Die Viper stand auf der Ehrenloge der Montana State Fair und lauschte den patriotischen Klängen des »Star-Spangled Banner«, das eine Kapelle auf einem Podest inmitten der Menge darbot. Der Dirigent schwang den Taktstock zum Lobgesang auf jenes Land, das die Viper so verabscheute.

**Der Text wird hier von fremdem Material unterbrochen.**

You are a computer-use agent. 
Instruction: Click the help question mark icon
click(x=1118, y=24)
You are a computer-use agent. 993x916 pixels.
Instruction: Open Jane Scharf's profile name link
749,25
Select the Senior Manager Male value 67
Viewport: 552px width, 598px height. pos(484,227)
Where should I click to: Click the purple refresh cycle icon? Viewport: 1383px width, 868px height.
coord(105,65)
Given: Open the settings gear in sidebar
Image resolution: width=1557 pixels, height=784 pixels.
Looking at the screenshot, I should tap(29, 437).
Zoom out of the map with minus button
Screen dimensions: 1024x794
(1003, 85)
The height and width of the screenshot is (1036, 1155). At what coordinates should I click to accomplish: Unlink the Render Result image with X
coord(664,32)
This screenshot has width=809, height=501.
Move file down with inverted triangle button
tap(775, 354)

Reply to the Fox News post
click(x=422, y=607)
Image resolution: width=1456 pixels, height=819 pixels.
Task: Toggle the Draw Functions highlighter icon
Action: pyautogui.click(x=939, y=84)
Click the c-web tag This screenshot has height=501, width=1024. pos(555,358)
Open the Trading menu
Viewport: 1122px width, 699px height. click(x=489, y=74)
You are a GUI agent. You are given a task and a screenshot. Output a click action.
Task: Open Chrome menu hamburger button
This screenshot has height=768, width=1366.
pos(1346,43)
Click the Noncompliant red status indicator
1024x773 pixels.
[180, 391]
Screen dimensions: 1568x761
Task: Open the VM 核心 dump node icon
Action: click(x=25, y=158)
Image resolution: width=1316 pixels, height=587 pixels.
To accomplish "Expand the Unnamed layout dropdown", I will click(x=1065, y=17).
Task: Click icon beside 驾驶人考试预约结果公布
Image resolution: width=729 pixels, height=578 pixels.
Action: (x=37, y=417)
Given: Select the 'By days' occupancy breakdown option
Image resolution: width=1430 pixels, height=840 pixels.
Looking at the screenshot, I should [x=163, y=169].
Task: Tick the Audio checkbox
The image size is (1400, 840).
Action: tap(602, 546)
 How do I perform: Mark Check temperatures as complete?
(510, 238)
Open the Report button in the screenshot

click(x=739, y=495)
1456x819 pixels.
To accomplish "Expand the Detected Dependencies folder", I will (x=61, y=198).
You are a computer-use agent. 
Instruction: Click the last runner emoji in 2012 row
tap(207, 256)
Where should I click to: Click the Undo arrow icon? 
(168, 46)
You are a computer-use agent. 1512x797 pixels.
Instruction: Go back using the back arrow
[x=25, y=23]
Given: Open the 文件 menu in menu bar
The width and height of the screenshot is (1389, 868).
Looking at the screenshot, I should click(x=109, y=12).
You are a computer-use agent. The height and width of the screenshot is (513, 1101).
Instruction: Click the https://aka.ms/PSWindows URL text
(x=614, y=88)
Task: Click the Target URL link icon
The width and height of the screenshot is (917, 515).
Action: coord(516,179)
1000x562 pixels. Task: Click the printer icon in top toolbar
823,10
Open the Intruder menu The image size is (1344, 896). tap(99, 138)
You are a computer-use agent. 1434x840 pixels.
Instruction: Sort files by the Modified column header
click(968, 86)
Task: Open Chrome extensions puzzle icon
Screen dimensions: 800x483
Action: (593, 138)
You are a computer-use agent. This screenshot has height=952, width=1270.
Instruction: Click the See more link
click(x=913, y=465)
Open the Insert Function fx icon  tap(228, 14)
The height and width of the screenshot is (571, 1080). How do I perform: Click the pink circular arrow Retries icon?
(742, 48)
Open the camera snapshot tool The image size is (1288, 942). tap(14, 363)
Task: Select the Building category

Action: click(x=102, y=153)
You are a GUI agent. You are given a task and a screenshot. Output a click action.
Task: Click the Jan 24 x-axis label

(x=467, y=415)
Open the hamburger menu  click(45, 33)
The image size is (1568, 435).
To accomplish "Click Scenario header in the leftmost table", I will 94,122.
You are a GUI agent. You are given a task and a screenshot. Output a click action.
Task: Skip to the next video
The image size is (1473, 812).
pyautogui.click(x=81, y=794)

»Ma'am?«, fragte der Gouverneur und lächelte Eve McCoubery an. »Sind Sie gelangweilt? Ich lasse Ihnen die Kutsche rufen, falls Sie es wünschen.«

Die Züge der Viper blieben starr und ausdruckslos. Sie verbargen die Geringschätzung, die McCoubery dieser Landwirtschaftsmesse entgegenbrachte, mehr schlecht als recht. »Sie können in meinen Gedanken lesen, Gouverneur Ross. Ich mache mir wahrhaftig nichts aus diesem Spektakel.«

Die Entourage der Viper betrat die Ehrentribüne und eskortierte Eve in Begleitung des Gouverneurs zur Kutsche, während auf dem Festplatz die letzte Strophe ertönte ...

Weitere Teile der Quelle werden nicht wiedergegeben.